Section III: Definitions

    The following definitions apply to this exemption:
    (a) The term broker-dealer means a broker-dealer registered under 
the Securities Exchange Act of 1934.
    (b) The term IRA means an individual retirement account described 
in Code section 408(a) or an education individual retirement account 
described in section 530 of the Code. For purposes of this exemption, 
the term IRA shall not include an IRA which is an employee benefit plan 
covered by Title I of ERISA, except for a Simplified Employee Pension 
(SEP) described in section 408(k) of the Code or a Simple Retirement 
Account described in section 408(p) of the Code which provides 
participants with the unrestricted authority to transfer their balances 
to IRAs or Simple Retirement Accounts sponsored by different financial 
institutions.
    (c) The term Keogh Plan means a pension, profit-sharing, or stock 
bonus plan qualified under Code section 401(a) and exempt from taxation 
under Code section 501(a) under which some or all of the participants 
are employees described in section 401(c) of the Code. For purposes of 
this exemption, the term Keogh Plan shall not include a Keogh Plan 
which is an employee benefit plan covered by Title I of ERISA.
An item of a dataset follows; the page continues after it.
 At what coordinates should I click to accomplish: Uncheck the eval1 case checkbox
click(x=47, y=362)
    (d) The term account value means investments in cash or securities 
held in the account for which market quotations are readily available. 
For purposes of this exemption, the term cash shall include savings 
accounts that are insured by a federal deposit insurance agency that 
constitute deposits as that term is defined in section 29 CFR 
2550.408b-4(c)(3). The term account value shall not include investments 
in securities that are offered by the broker-dealer (or its affiliate) 
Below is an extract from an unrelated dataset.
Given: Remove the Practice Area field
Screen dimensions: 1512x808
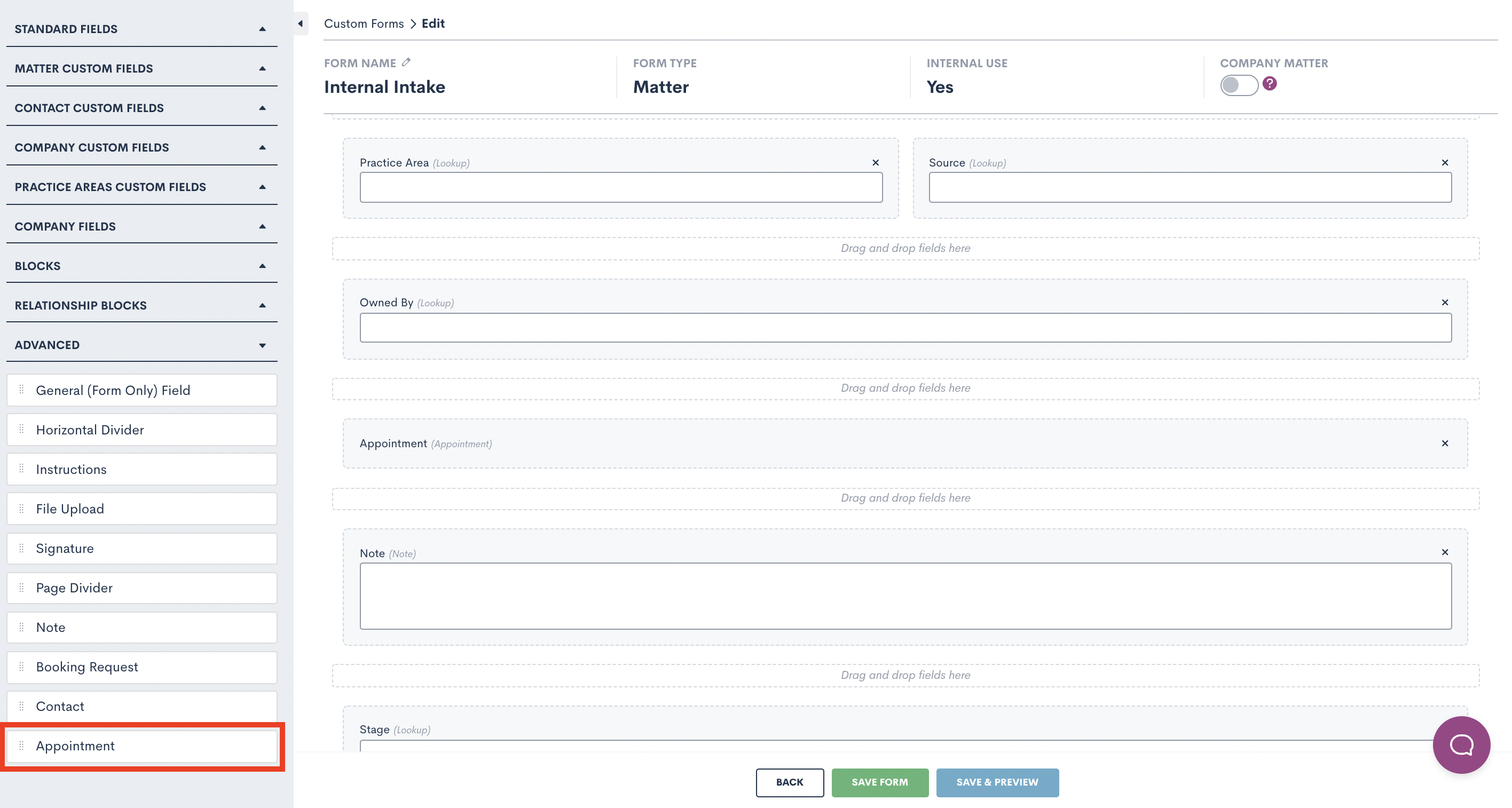Looking at the screenshot, I should [876, 163].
exclusively to IRAs and Keogh Plans.
    (e) An affiliate of a broker-dealer includes any person directly or 
indirectly controlling, controlled by, or under common control with the 
broker-dealer. The term control means the power to exercise a 
controlling influence over the management or policies of a person other 
than an individual.
    (f) The term members of his or her family refers to beneficiaries 
of the individual for whose benefit the IRA or Keogh Plan is 
established or maintained, who would be members of the family as that 
term is defined in Code section 4975(e)(6), or a brother, a sister, or 
spouse of a brother or sister.
    (g) The term service includes incidental products of a de minimis 
value which are directly related to the provision of services covered 
by the exemption.
    (h) The term fees means commissions and other fees received by the 
broker-dealer from the IRA or Keogh Plan for the provision of services, 
including, but not limited to, brokerage commissions, investment 
management fees, custodial fees, and administrative fees.

    Signed at Washington, DC, this 26th day of February 1999.
Alan D. Lebowitz,
Deputy Assistant Secretary for Program Operations, Pension and Welfare 
Benefits Administration, U. S. Department of Labor.